O segmento de Saúde, Beleza e Bem-Estar no mercado de franquias brasileiro faturou R$ 74,3 bilhões em 2025, com crescimento de 14,6% em relação ao ano anterior, segundo dados citados em reportagem publicada em 23 de abril de 2026. O avanço ocorre em meio à expansão do franchising no país, à mudança no perfil demográfico da população e à maior procura por cuidados preventivos, de acordo com análise do médico Lúcio Gusmão, da Rede CADE.
De acordo com informações do Monitor Mercantil, com base em dados consolidados da Associação Brasileira de Franchising, o mercado de franquias no Brasil superou a marca de R$ 300 bilhões em faturamento em 2025. Dentro desse universo, o segmento de saúde, beleza e bem-estar foi apontado como um dos destaques para investidores.
Por que o setor de saúde e bem-estar cresceu nas franquias?
O texto relaciona esse desempenho a uma mudança estrutural no comportamento do consumidor. A reportagem informa que o consumo de saúde deixou de ser predominantemente reativo e passou a incorporar uma lógica mais preventiva. Esse movimento é associado ao envelhecimento da população brasileira e à busca por serviços voltados à manutenção da qualidade de vida, longevidade e acompanhamento contínuo.
A matéria também cita projeções da Business Research Insights segundo as quais o mercado global de bem-estar deve ultrapassar US$ 6,5 trilhões até o fim de 2026. Além disso, menciona estimativa do IBGE de que, em quatro décadas, 37,8% da população brasileira terá 60 anos ou mais. Esses dados são apresentados como parte do contexto que sustenta a expansão do setor.
O que muda no modelo de negócio das clínicas?

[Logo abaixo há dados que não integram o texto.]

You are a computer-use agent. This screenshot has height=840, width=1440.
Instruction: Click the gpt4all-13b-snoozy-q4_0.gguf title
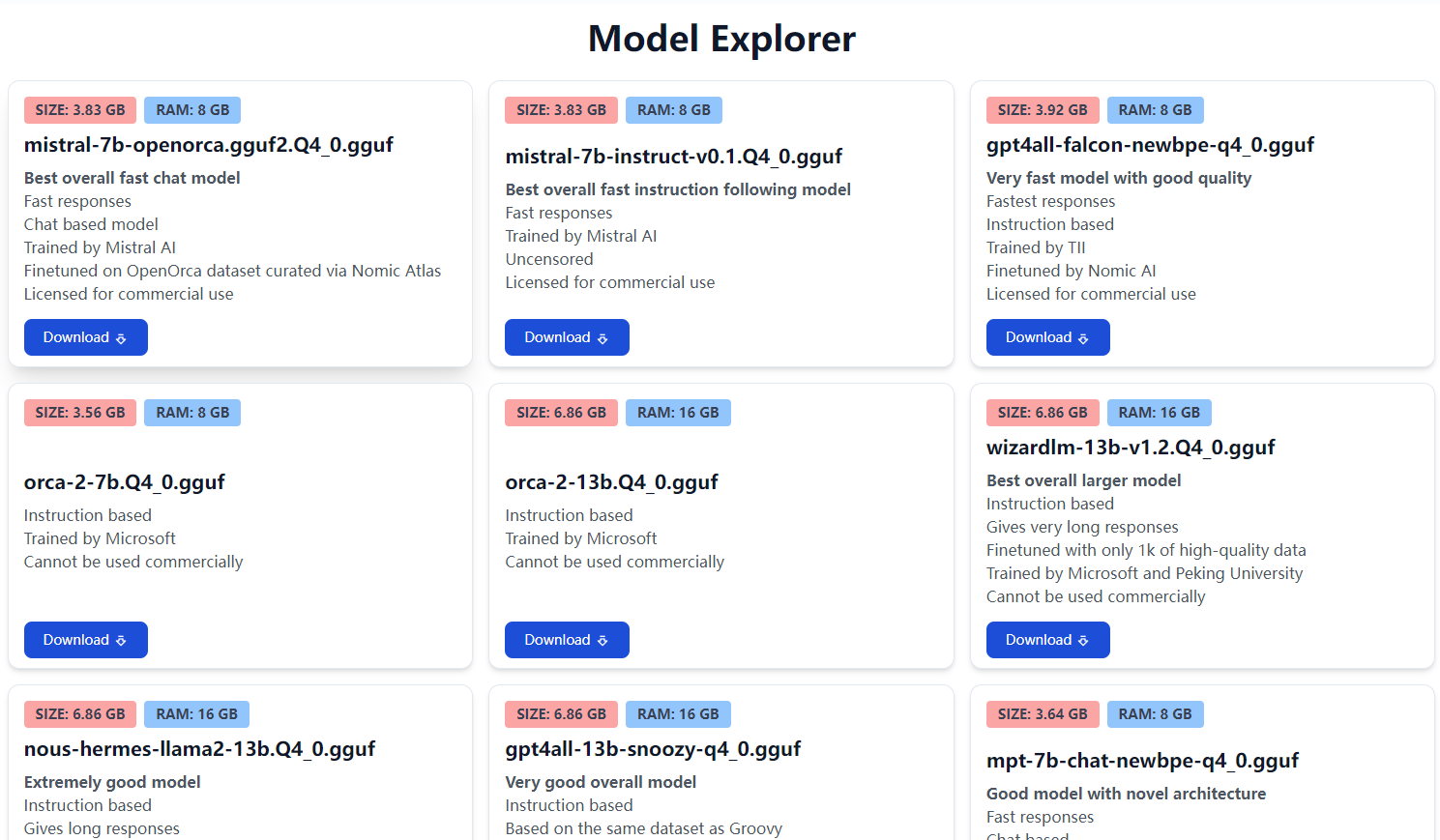pos(653,749)
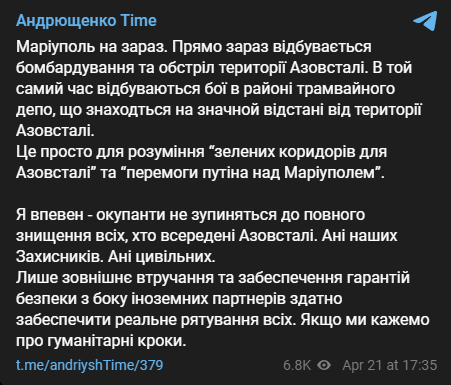This screenshot has height=385, width=451.
Task: Click the line starting "Це просто для розуміння"
Action: [201, 152]
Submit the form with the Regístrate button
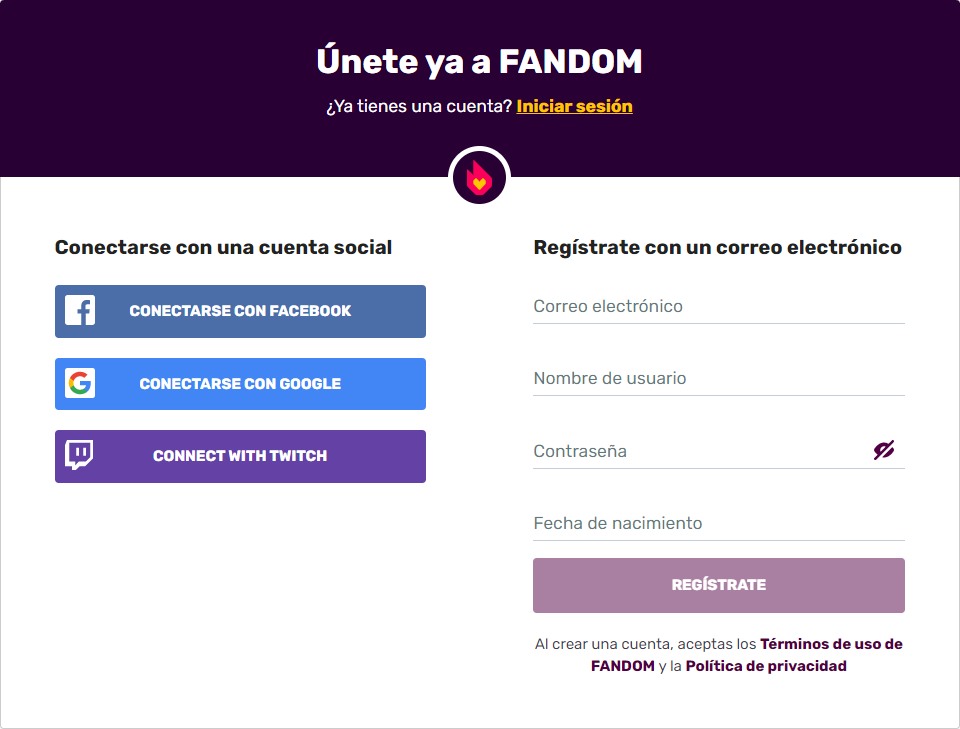Screen dimensions: 960x729 pyautogui.click(x=718, y=585)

Segundo Lúcio Gusmão, CEO do Centro Avançado da Dor e Especialidade, a atratividade do setor está ligada à demanda previsível e à menor correlação com crises econômicas. Ao mesmo tempo, ele afirma que clínicas generalistas perdem espaço para operações mais especializadas, voltadas a nichos com maior capacidade de entrega de resultados específicos e fidelização de pacientes.
“A saúde reúne demanda constante e propósito. Mas o investidor moderno já percebeu que tentar atender todo mundo é uma estratégia de baixo ticket. O valor real hoje está em clínicas de nicho, como as focadas em dor crônica ou medicina regenerativa, que entregam resultados específicos e fidelizam o paciente pela especialização”, afirma o executivo.
A reportagem acrescenta que a eficiência clínica, isoladamente, já não seria suficiente como diferencial competitivo. Dados da Accenture citados no texto apontam que 78% dos pacientes que trocam de prestador de serviços de saúde o fazem por falhas na jornada de atendimento, como burocracia e problemas na experiência, e não por razões técnicas.
Quais fatores são apontados como decisivos para a rentabilidade em 2026?
No cenário descrito pela reportagem, Lúcio Gusmão lista cinco pilares considerados fundamentais para negócios que buscam rentabilidade no setor de saúde em 2026:
- medicina proativa, com foco em prevenção e manutenção da performance;
- economia da experiência, com atenção à conveniência oferecida ao paciente;
- atuação em nichos especializados, como tratamento da dor;
- integração tecnológica, com uso de dados e terapias digitais;
- padronização por meio do franchising, com escala e redução de risco operacional.
O texto informa ainda que o Brasil tem mais de 200 mil unidades de franquias em operação. Nesse contexto, o modelo de rede é apresentado como uma alternativa para investidores sem formação médica que pretendem atuar no setor de saúde, desde que escolham marcas com protocolos definidos, foco no paciente e processos escaláveis.
“O desafio é identificar marcas que não vendem apenas um balcão de atendimento, mas um protocolo de cuidado centrado no paciente e processos escaláveis. Em 2026, a separação entre negócios comuns e operações lucrativas será ditada pela capacidade de inovação e entrega de experiência”, conclui o CEO da Rede CADE.
A reportagem, portanto, retrata um setor em expansão dentro do franchising nacional, impulsionado por mudanças demográficas, pelo avanço da medicina preventiva e pela busca de modelos de atendimento mais especializados e organizados. O texto também mostra que, para além do crescimento do faturamento, a competição tende a se concentrar na experiência do paciente, na tecnologia e na capacidade de padronização operacional.